───── LISTED ENTRIES

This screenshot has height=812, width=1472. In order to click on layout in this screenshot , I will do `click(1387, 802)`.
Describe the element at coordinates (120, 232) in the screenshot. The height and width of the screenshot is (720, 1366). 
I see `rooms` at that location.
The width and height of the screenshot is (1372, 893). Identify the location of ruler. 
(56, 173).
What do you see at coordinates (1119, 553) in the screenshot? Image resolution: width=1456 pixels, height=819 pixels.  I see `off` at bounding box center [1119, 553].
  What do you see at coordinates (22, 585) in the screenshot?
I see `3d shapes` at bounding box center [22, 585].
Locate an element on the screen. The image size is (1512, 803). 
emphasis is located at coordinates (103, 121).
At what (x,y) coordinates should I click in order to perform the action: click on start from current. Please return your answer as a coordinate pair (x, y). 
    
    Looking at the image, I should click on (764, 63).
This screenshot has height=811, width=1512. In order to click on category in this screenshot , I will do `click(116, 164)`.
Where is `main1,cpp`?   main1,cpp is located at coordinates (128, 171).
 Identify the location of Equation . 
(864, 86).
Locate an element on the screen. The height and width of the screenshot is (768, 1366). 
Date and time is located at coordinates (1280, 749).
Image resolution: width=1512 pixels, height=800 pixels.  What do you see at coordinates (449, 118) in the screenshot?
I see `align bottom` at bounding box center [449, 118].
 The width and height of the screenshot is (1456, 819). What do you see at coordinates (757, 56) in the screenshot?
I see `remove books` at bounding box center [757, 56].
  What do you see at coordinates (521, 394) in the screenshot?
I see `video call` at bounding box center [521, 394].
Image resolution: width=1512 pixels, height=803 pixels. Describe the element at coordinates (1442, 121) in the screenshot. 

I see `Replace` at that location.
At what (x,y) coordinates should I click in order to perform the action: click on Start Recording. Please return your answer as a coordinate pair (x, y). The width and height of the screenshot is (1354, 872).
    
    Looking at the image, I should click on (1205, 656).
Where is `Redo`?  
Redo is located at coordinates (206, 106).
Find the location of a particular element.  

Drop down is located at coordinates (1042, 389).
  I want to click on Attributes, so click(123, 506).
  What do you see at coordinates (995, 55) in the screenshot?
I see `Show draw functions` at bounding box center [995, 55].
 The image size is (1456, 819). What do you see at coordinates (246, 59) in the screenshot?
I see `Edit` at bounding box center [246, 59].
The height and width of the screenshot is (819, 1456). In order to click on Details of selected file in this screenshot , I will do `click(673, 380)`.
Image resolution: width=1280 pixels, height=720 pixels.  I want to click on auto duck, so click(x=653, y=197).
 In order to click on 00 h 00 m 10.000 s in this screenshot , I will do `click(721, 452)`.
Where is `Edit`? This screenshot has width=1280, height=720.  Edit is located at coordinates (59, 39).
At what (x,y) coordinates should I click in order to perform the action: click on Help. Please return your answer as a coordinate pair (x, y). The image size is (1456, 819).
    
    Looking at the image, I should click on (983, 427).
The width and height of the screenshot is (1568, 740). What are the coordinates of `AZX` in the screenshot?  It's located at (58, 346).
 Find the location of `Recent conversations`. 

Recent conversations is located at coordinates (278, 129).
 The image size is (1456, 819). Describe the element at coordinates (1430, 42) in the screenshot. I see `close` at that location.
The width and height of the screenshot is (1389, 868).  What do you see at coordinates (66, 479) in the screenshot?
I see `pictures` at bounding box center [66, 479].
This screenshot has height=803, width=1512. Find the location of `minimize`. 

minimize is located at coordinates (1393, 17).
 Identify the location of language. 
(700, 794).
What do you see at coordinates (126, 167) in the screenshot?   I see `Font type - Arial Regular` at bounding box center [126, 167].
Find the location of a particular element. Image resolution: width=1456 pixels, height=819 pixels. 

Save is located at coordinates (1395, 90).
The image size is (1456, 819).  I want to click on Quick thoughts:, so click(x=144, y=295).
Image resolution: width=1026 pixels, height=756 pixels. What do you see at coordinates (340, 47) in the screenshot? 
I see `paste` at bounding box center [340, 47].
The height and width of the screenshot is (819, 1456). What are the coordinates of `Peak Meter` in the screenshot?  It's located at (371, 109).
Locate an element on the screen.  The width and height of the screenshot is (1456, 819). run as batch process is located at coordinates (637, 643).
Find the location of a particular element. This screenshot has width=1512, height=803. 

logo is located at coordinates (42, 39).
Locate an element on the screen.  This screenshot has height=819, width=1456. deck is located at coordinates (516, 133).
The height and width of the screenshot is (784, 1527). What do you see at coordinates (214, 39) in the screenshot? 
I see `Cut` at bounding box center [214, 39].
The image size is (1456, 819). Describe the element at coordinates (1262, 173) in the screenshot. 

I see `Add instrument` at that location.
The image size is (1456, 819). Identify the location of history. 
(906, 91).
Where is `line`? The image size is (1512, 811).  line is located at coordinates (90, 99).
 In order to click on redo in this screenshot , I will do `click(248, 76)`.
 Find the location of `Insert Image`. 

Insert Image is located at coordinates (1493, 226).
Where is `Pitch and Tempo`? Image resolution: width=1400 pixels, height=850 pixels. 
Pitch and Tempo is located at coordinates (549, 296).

──────────

▸ **WRITTEN REQUEST**: Reproduce verbatim the data above, from the line containing "The height and width of the screenshot is (784, 1527)." through the final line of the data, inclusive.

▸ **WRITTEN RESPONSE**:
The height and width of the screenshot is (784, 1527). What do you see at coordinates (214, 39) in the screenshot? 
I see `Cut` at bounding box center [214, 39].
The image size is (1456, 819). Describe the element at coordinates (1262, 173) in the screenshot. 

I see `Add instrument` at that location.
The image size is (1456, 819). Identify the location of history. 
(906, 91).
Where is `line`? The image size is (1512, 811).  line is located at coordinates (90, 99).
 In order to click on redo in this screenshot , I will do `click(248, 76)`.
 Find the location of `Insert Image`. 

Insert Image is located at coordinates (1493, 226).
Where is `Pitch and Tempo`? Image resolution: width=1400 pixels, height=850 pixels. 
Pitch and Tempo is located at coordinates (549, 296).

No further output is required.